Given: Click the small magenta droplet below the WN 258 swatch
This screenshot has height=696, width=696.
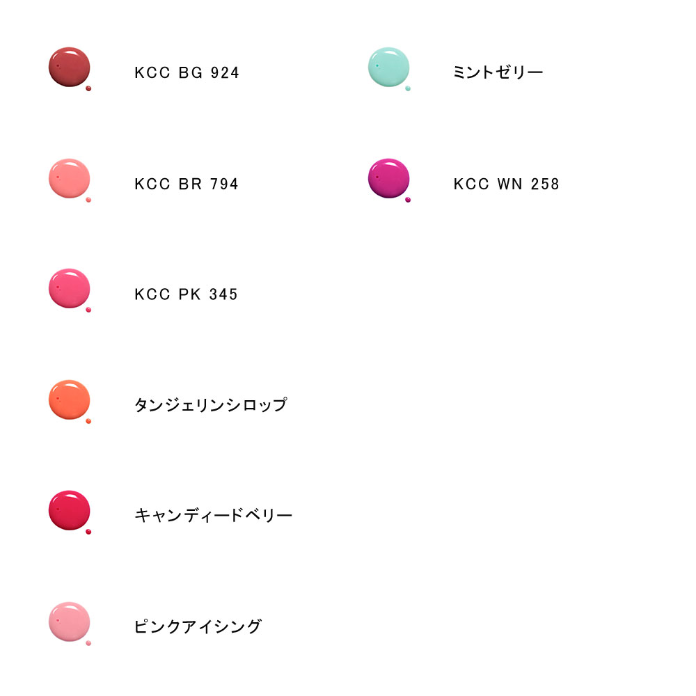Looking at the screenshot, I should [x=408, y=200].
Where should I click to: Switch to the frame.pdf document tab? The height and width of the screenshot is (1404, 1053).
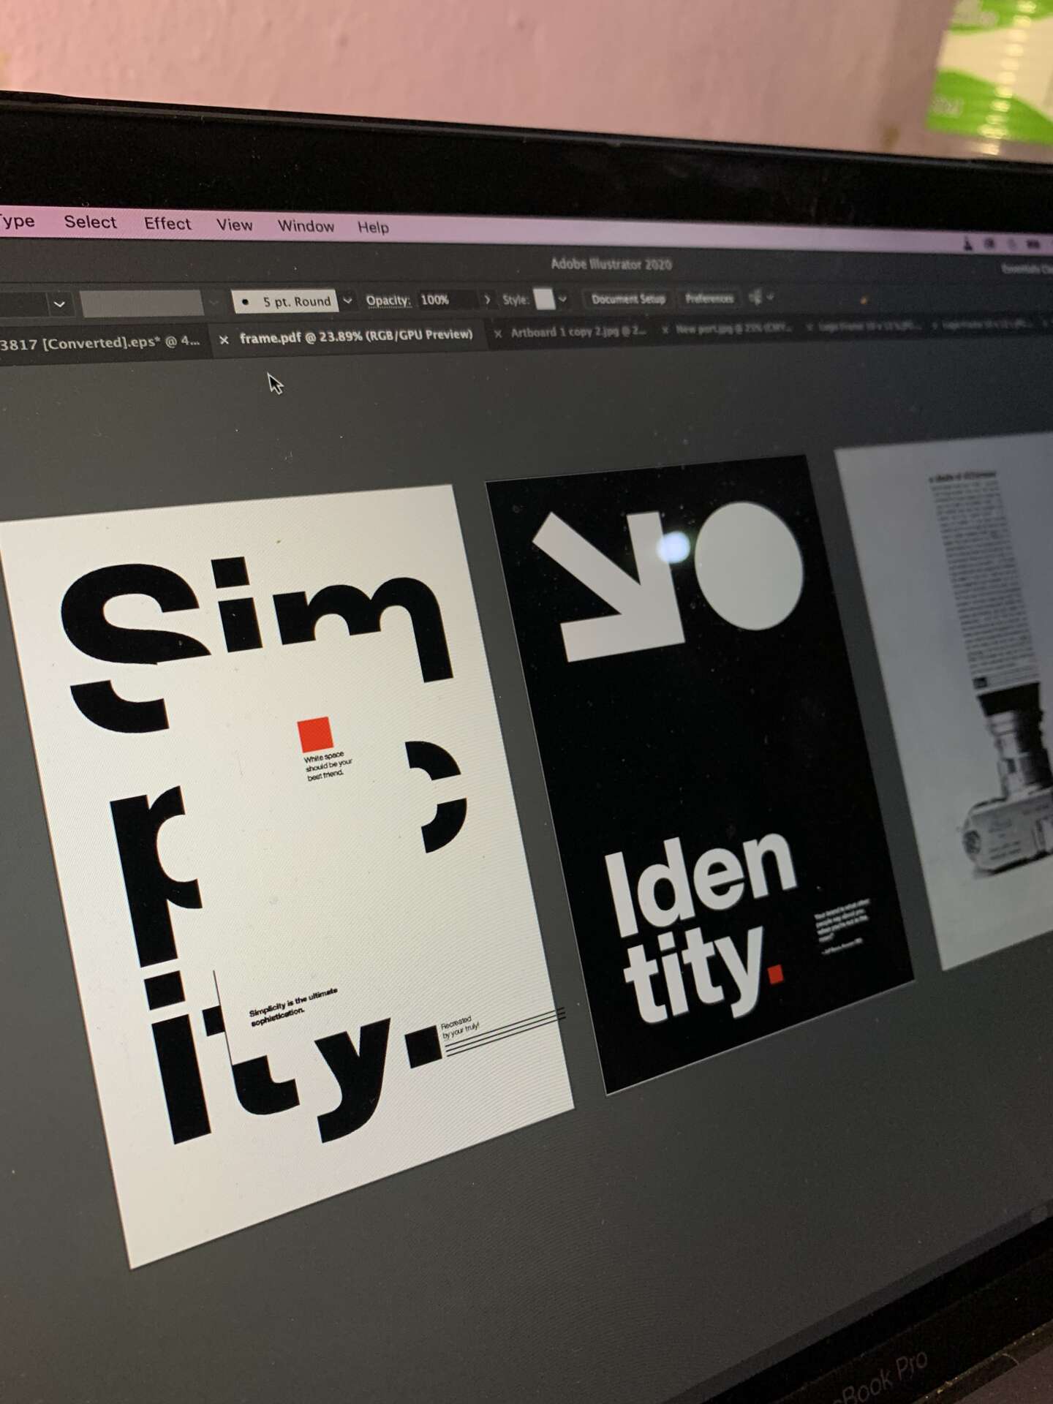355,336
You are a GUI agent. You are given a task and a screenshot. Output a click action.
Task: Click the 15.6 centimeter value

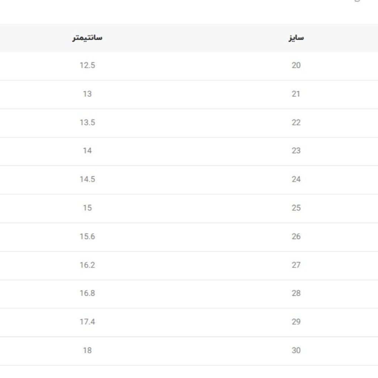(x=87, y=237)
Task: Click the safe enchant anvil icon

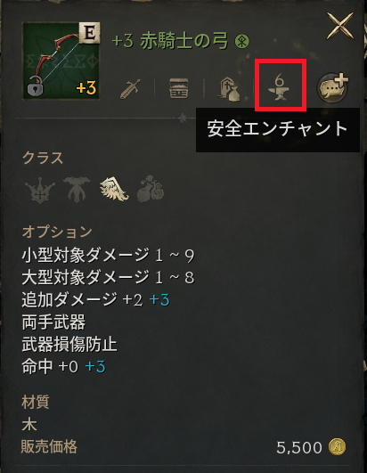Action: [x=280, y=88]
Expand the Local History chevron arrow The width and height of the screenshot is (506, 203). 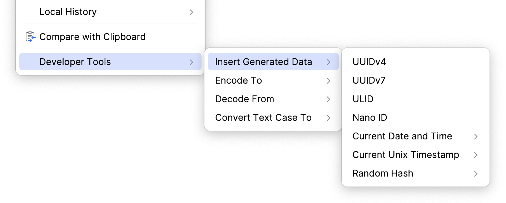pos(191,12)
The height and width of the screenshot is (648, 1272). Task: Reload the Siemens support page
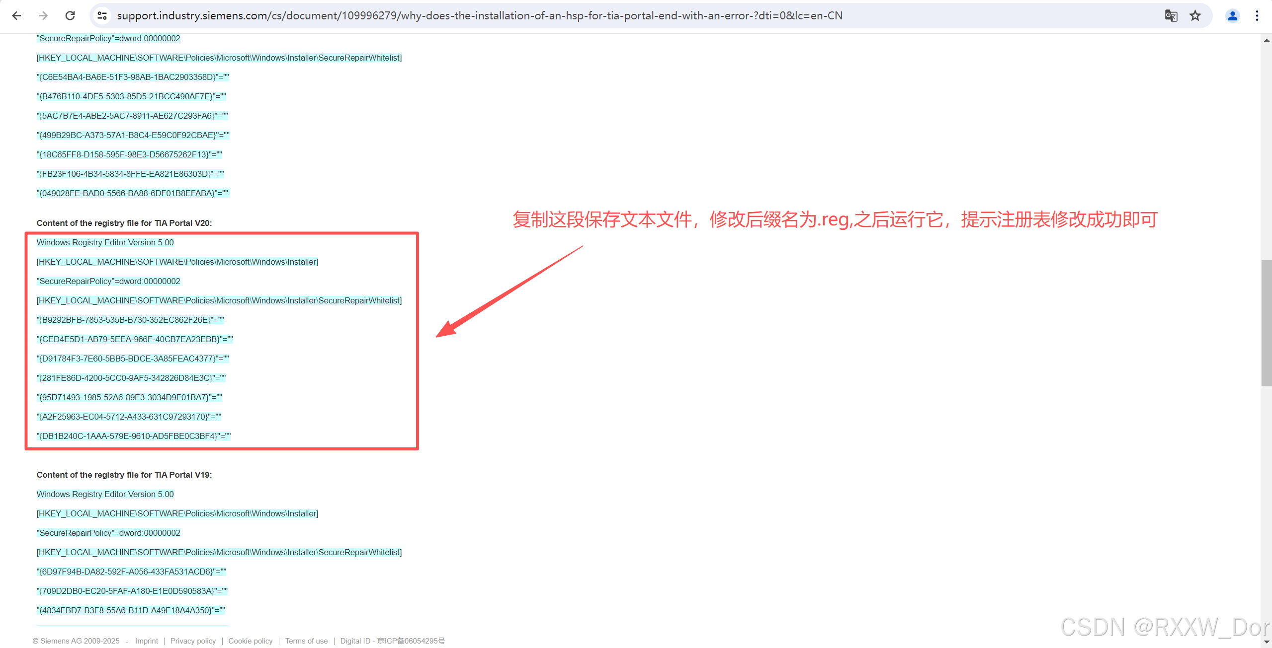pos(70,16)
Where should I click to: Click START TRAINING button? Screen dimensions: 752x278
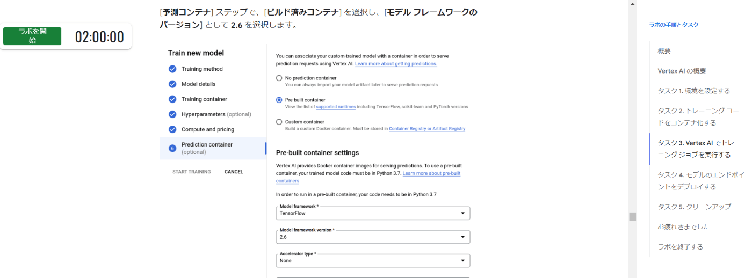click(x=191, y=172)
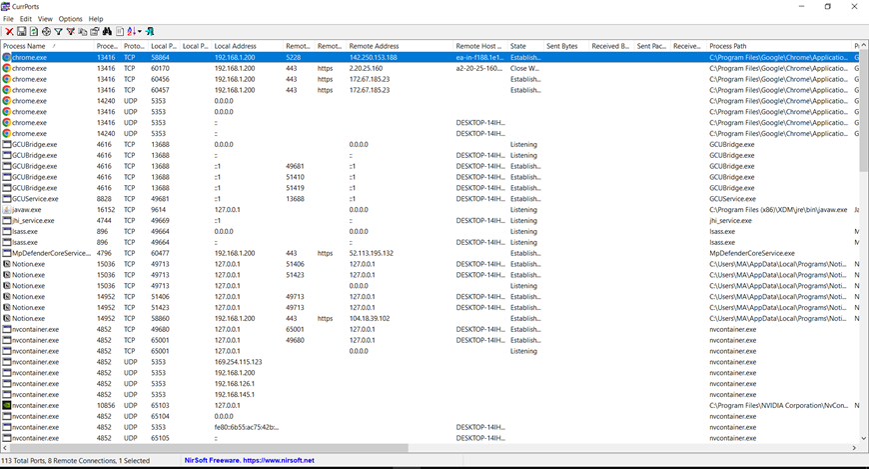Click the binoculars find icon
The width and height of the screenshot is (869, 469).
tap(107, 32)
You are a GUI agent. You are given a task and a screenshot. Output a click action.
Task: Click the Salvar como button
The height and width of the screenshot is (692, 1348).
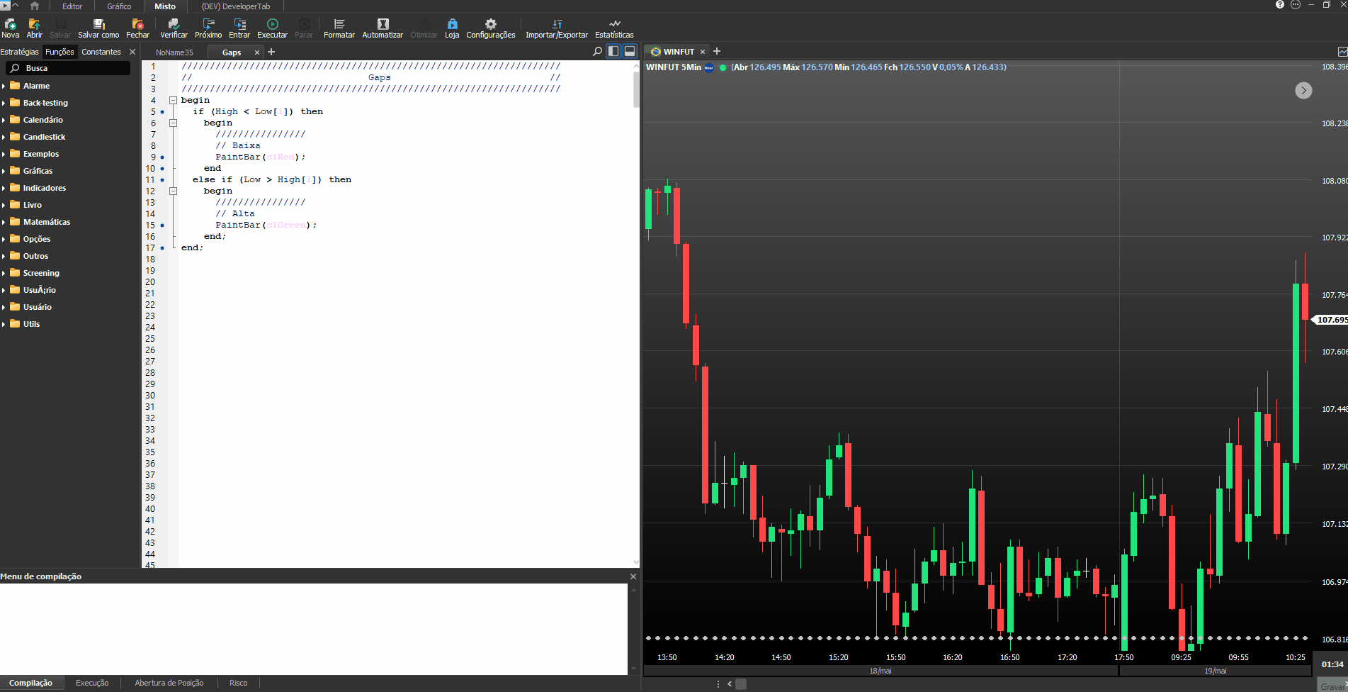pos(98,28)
········
**Task requirements**
Copy the records word for word from their start through the line containing "Looking at the", and leave the pictures out of your copy.

**Written response**
Given: Click the small magenta droplet below the WN 258 swatch
This screenshot has height=696, width=696.
Looking at the screenshot, I should [x=408, y=200].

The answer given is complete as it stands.